Laissant l’opinion tant nationale qu’internationale en état de choc qui va toujours crescendo, la mort du militant activiste des droits de l’homme, Floribert Chebeya, dans des circonstances et conditions non encore élucidées, est une sale affaire pour l’Etat congolais dont la première législature expérimentale s’achemine vers sa fin. En conséquence, tous ceux qui gravitent dans l’orbite du pouvoir, de près ou de loin, devraient s’astreindre à un devoir de réserve. On est très étonné d’observer qu’il y a parmi eux ceux qui ne semblent pas comprendre la gravité de ce drame, et qui rivalisent de zèle en faisant des déclarations inconvenantes et provocantes, apparemment pour disculper le pouvoir comme si la responsabilité de l’Etat était déjà établie dans cette affaire. Ce serait remuer encore le couteau dans la plaie, l’opinion se ressentant encore de l’effet produit par le communiqué de l’Inspection provinciale de la Police de la ville de Kinshasa, dont le contenu est généralement considéré comme indécent, insultant à la dignité et à la mémoire d’un homme qui menait une vie chaste de son vivant, à entendre ceux qui le connaissaient et le fréquentaient. Ils devraient être des êtres atypiques pour se permettre de jouer avec le feu qui risque de causer des dégâts incommensurables.

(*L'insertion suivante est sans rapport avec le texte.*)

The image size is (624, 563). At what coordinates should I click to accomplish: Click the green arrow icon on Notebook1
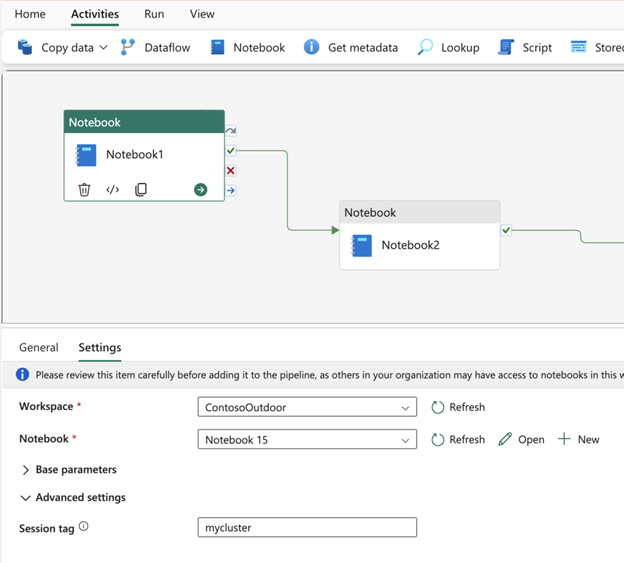(201, 189)
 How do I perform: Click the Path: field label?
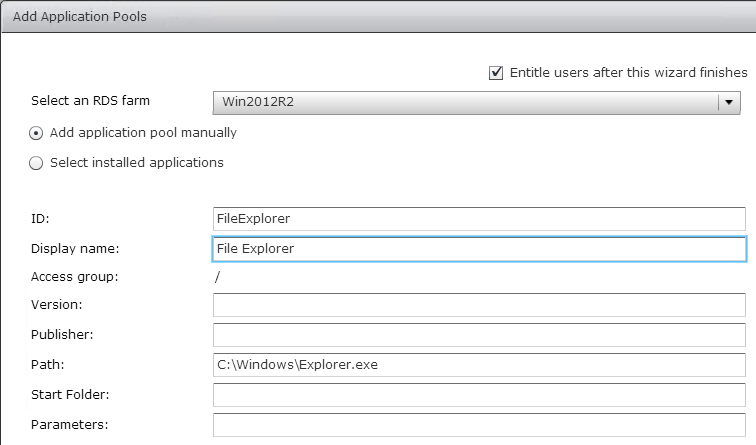[x=47, y=364]
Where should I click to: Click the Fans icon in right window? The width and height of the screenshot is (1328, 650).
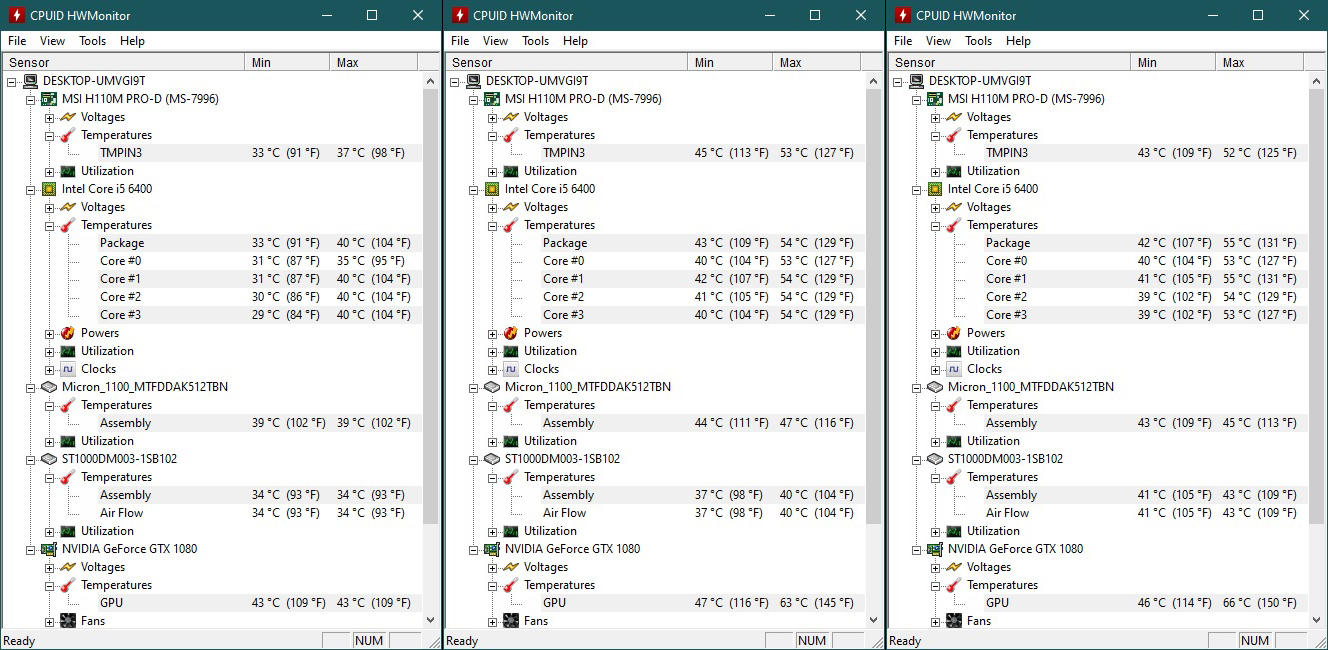953,621
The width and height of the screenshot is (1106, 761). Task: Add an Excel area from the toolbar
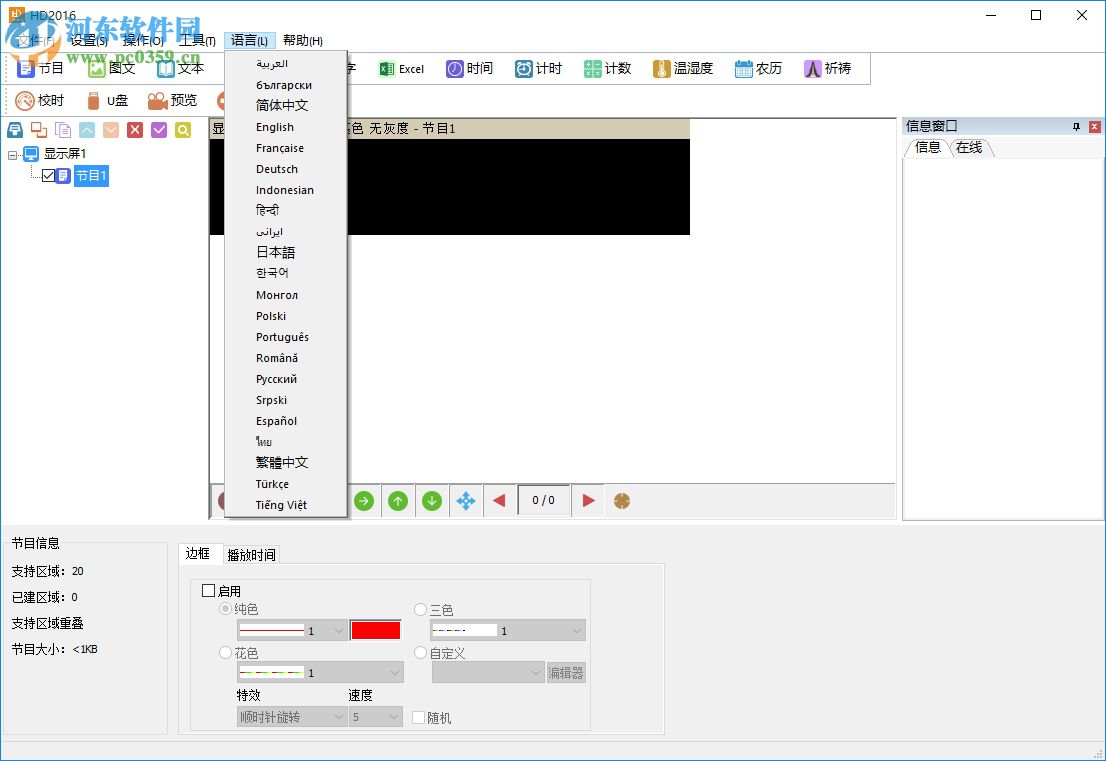[x=402, y=69]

Mais on peut se demander pour qui rouleraient-ils quand on sait que le sommet du pouvoir a déjà montré officiellement qu’il ne transigeait pas avec ce crime. Le compte-rendu diffusé à l’issue de la réunion du Conseil supérieur de la défense autour de chef de l’Etat est sans équivoque. Des mesures conservatoires ont été prises séance tenante, frappant de suspension certains responsables à différents niveaux. On ne s’est pas opposé à la venue des médecins légistes étrangers pour procéder ou participer à l’autopsie du corps du défunt.

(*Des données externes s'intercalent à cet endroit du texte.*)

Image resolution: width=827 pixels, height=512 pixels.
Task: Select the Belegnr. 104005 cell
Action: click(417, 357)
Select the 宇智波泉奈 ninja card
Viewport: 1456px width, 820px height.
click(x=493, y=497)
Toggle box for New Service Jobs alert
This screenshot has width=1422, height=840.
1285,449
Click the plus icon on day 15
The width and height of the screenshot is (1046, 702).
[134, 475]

En somme, le chef de l’Etat s’est montré coopératif. Mais au nom de qui et à quel titre certains personnages s’élèvent-ils contre toute intervention de la communauté internationale dans cette affaire, estimant que cette démarche équivaudrait à la violation de la souveraineté de l’Etat congolais? D’ailleurs, il faut être politiquement aveugle pour ne pas discerner le volume et la provenance des réactions extérieures déchaînées par la mort du Directeur exécutif de « La Voix des sans voix », et s’imaginer qu’il serait indiqué d’engager le bras de fer avec toutes ces hautes sphères internationales. Ils ne voient pas qu’en attendant l’aboutissement des enquêtes, c’est le gouvernement qui risque de faire les frais de la bêtise commise, dont les commanditaires et les auteurs restent encore inconnus. Ce sont toujours des reptiles et des faucons qui se révèlent être des éléments d’une extrême dangerosité.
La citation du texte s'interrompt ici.